Submitted by DM on Fri, 29/01/2016 - 21:48

Diacetyl is a member of the ketone family of chemicals & is known formally as butane-2,3-dione, with the chemical formula (CH3CO)2.

It is a flavour compound found in butter along with acetoin, both introduced artificially to margarine to give a buttery flavour.   Diacetyl is also added to popcorn to give a buttery flavour.

Brewing yeast forms diacetyl during its life-cycle & imparts a buttery or butterscotch flavour which is mostly - but not exclusively - seen as an off-flavour.   Chardonnay wine has diacetyl as a key flavour for the style.   English style ales can have a higher diacetyl content as part of the overall flavour style, but generally it is kept to a minimum particularly in lagers & cleaner-tasting beers.   Diacetyl can be tasted at concentrations less than 1ppm in beer.

The Krebs Cycle is how many cells produce energy.   This cycle produces acetolactate in primary fermentation by brewers yeast, which can pass through the cell membrane into the fermenting wort.   This acetolactate oxidises to diacetyl & is later reabsorbed into the yeast cell & metabolised into acetoin & 2,3-butanediol.   These have a higher taste threshold, so impart less flavour to the beer than diacetyl.

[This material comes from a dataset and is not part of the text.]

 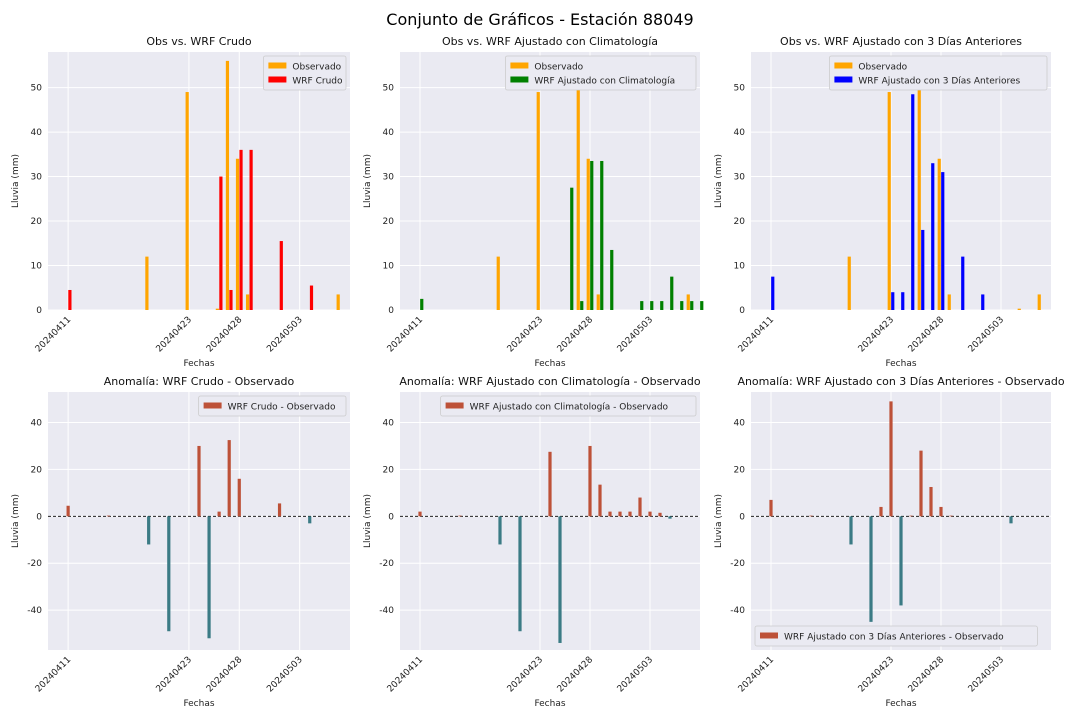 What do you see at coordinates (604, 82) in the screenshot?
I see `legend-label: WRF Ajustado con Climatología` at bounding box center [604, 82].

Ales – fermented at around 20°C – reabsorb diacetyl much better than lagers – fermented at around 10°C – and these usually have a diacetyl rest at the end of primary fermentation.   This involves raising the temperature to that of a fermenting ale for a couple of days to promote absorption & conversion of the diacetyl to the lower taste threshold molecules.

Many wild yeasts & souring bacteria produce diacetyl, but they are actively discouraged in regular beers.